LucaCanali / Miscellaneous

Includes notes on using Apache Spark in general, notes on using Spark for Physics, how to run TPCDS on PySpark, how to create histograms with Spark, tools for performance testing CPUs, Jupyter notebooks examples for Spark, examples for Oracle and other DB systems.
Apache License 2.0
424 stars 147 forks source link

Scaling questions #6

Closed matschaffer-roblox closed 1 year ago

matschaffer-roblox commented 1 year ago

Hey Luca!

Thanks again for your spark dashboarding work.
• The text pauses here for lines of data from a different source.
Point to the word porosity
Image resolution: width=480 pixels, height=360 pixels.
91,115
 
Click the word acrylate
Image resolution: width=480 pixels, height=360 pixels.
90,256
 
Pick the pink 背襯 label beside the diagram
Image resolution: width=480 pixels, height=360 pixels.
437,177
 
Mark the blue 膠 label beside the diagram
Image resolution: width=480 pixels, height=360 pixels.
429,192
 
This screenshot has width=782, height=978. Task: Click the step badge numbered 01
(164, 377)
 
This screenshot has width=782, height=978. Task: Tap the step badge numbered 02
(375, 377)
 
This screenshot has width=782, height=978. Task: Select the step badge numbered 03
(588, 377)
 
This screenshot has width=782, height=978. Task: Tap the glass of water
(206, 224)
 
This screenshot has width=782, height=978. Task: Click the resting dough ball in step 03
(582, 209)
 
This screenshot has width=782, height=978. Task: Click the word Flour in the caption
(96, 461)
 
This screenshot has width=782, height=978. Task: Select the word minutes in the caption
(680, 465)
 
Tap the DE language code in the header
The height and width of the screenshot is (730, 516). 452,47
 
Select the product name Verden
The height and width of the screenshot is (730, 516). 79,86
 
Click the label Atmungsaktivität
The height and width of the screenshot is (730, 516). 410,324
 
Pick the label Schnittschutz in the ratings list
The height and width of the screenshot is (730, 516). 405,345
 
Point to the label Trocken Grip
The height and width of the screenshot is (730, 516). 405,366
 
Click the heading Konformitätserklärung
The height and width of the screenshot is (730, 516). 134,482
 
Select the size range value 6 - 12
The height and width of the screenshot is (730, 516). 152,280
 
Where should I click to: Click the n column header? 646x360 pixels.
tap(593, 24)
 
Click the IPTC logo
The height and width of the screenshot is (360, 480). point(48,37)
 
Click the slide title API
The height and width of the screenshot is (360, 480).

It gave me a great leg up on implementing our own metrics solution.

One thing I'm noticing though is the spark metrics being per app-id have really high cardinality and our metrics receiver (prometheus & victoria metrics) seems to be struggling as as the number of series grows (seeing up to 30MM series per cluster in some cases).

Have you seen anything like this on your installation? Does influx maybe just handle it better?

LucaCanali commented 1 year ago

At present we use the dashboard as a opt-in option, which users normally activate only when doing troubleshooting. It's tempting to log everything, just in case, but indeed it can be quite a load on the receiving end as the metrics are many and by default metrics are logged every 10 seconds. On InfluxDB we also set retention to automatically drop metircs logged by "old Spark applications".

matschaffer-roblox commented 1 year ago

Fantastic. Thanks for the context!

matschaffer-roblox commented 1 year ago

oh, also what mechanism do you use for opt-in?

I'm thinking of basing it off the spark.metrics.conf.*.sink.graphite.prefix setting. That way a cluster can have a low-ingest default, we could override that default to get all metrics for jobs that use a given cluster, or override for a given app to get all metrics just for that app.

LucaCanali commented 1 year ago

In our case spark.metrics.conf.* parameters are only added to the Spark jobs if users opt-in to add them. In one notable case we have a web notebooks service and the configuration can be done in self-service by the users from a GUI.

matschaffer-roblox commented 1 year ago

Got it. Thanks!